Entries for locating text and elements:
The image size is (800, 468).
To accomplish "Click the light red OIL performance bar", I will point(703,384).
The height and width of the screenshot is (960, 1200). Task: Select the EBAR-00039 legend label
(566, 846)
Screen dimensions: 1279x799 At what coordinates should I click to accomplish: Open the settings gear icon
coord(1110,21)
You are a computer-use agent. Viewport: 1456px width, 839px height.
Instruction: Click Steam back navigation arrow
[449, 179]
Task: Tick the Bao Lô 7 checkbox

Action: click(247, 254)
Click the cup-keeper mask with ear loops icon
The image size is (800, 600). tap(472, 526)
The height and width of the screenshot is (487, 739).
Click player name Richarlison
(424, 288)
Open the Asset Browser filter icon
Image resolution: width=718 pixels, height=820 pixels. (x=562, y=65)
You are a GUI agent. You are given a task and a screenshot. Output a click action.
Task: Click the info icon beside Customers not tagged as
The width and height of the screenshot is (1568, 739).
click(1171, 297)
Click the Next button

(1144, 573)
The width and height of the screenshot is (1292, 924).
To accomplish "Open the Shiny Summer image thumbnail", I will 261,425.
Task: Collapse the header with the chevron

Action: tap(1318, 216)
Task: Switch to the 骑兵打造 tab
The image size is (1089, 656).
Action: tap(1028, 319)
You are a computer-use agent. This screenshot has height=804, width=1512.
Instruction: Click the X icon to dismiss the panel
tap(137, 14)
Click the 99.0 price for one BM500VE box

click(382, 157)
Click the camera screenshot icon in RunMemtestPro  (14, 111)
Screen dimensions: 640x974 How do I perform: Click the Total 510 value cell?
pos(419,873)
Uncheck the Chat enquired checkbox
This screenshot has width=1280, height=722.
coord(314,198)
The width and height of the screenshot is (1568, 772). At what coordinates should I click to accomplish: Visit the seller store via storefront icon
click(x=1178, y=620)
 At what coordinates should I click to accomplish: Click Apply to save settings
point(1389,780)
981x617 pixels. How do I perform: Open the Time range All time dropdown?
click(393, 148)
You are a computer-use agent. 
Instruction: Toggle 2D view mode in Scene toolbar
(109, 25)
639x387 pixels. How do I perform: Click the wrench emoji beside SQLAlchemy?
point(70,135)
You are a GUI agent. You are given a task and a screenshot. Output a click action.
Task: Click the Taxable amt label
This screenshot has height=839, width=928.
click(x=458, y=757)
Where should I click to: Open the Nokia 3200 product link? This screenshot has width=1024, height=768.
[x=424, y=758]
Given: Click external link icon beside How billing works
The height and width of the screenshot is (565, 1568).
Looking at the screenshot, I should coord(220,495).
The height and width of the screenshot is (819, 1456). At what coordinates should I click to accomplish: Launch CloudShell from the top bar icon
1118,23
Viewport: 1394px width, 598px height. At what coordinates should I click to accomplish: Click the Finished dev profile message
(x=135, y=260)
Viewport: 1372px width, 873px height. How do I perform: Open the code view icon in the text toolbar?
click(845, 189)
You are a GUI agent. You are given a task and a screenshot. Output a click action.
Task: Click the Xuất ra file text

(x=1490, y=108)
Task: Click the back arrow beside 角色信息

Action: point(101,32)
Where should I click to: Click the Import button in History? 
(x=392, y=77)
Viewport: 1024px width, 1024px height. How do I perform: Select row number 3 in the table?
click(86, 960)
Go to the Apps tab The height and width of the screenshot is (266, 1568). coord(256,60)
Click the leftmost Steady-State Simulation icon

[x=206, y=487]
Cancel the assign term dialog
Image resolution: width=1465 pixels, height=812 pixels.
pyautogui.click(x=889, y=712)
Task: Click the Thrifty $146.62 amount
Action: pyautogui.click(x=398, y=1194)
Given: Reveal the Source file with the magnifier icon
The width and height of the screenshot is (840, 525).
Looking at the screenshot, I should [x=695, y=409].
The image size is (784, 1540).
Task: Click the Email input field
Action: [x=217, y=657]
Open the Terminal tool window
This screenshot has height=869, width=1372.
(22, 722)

What is being asked: Quote all of the rows above verbatim, in their original order.

In response:
The image size is (800, 468).
To accomplish "Click the light red OIL performance bar", I will point(703,384).
The height and width of the screenshot is (960, 1200). Task: Select the EBAR-00039 legend label
(566, 846)
Screen dimensions: 1279x799 At what coordinates should I click to accomplish: Open the settings gear icon
coord(1110,21)
You are a computer-use agent. Viewport: 1456px width, 839px height.
Instruction: Click Steam back navigation arrow
[449, 179]
Task: Tick the Bao Lô 7 checkbox

Action: click(247, 254)
Click the cup-keeper mask with ear loops icon
The image size is (800, 600). tap(472, 526)
The height and width of the screenshot is (487, 739).
Click player name Richarlison
(424, 288)
Open the Asset Browser filter icon
Image resolution: width=718 pixels, height=820 pixels. (x=562, y=65)
You are a GUI agent. You are given a task and a screenshot. Output a click action.
Task: Click the info icon beside Customers not tagged as
The width and height of the screenshot is (1568, 739).
click(1171, 297)
Click the Next button

(1144, 573)
The width and height of the screenshot is (1292, 924).
To accomplish "Open the Shiny Summer image thumbnail", I will 261,425.
Task: Collapse the header with the chevron

Action: tap(1318, 216)
Task: Switch to the 骑兵打造 tab
The image size is (1089, 656).
Action: tap(1028, 319)
You are a computer-use agent. This screenshot has height=804, width=1512.
Instruction: Click the X icon to dismiss the panel
tap(137, 14)
Click the 99.0 price for one BM500VE box

click(382, 157)
Click the camera screenshot icon in RunMemtestPro  (14, 111)
Screen dimensions: 640x974 How do I perform: Click the Total 510 value cell?
pos(419,873)
Uncheck the Chat enquired checkbox
This screenshot has width=1280, height=722.
coord(314,198)
The width and height of the screenshot is (1568, 772). At what coordinates should I click to accomplish: Visit the seller store via storefront icon
click(x=1178, y=620)
 At what coordinates should I click to accomplish: Click Apply to save settings
point(1389,780)
981x617 pixels. How do I perform: Open the Time range All time dropdown?
click(393, 148)
You are a computer-use agent. 
Instruction: Toggle 2D view mode in Scene toolbar
(109, 25)
639x387 pixels. How do I perform: Click the wrench emoji beside SQLAlchemy?
point(70,135)
You are a GUI agent. You are given a task and a screenshot. Output a click action.
Task: Click the Taxable amt label
This screenshot has height=839, width=928.
click(x=458, y=757)
Where should I click to: Open the Nokia 3200 product link? This screenshot has width=1024, height=768.
[x=424, y=758]
Given: Click external link icon beside How billing works
The height and width of the screenshot is (565, 1568).
Looking at the screenshot, I should coord(220,495).
The height and width of the screenshot is (819, 1456). At what coordinates should I click to accomplish: Launch CloudShell from the top bar icon
1118,23
Viewport: 1394px width, 598px height. At what coordinates should I click to accomplish: Click the Finished dev profile message
(x=135, y=260)
Viewport: 1372px width, 873px height. How do I perform: Open the code view icon in the text toolbar?
click(845, 189)
You are a GUI agent. You are given a task and a screenshot. Output a click action.
Task: Click the Xuất ra file text

(x=1490, y=108)
Task: Click the back arrow beside 角色信息

Action: point(101,32)
Where should I click to: Click the Import button in History? 
(x=392, y=77)
Viewport: 1024px width, 1024px height. How do I perform: Select row number 3 in the table?
click(86, 960)
Go to the Apps tab The height and width of the screenshot is (266, 1568). coord(256,60)
Click the leftmost Steady-State Simulation icon

[x=206, y=487]
Cancel the assign term dialog
Image resolution: width=1465 pixels, height=812 pixels.
pyautogui.click(x=889, y=712)
Task: Click the Thrifty $146.62 amount
Action: pyautogui.click(x=398, y=1194)
Given: Reveal the Source file with the magnifier icon
The width and height of the screenshot is (840, 525).
Looking at the screenshot, I should [x=695, y=409].
The image size is (784, 1540).
Task: Click the Email input field
Action: [x=217, y=657]
Open the Terminal tool window
This screenshot has height=869, width=1372.
(22, 722)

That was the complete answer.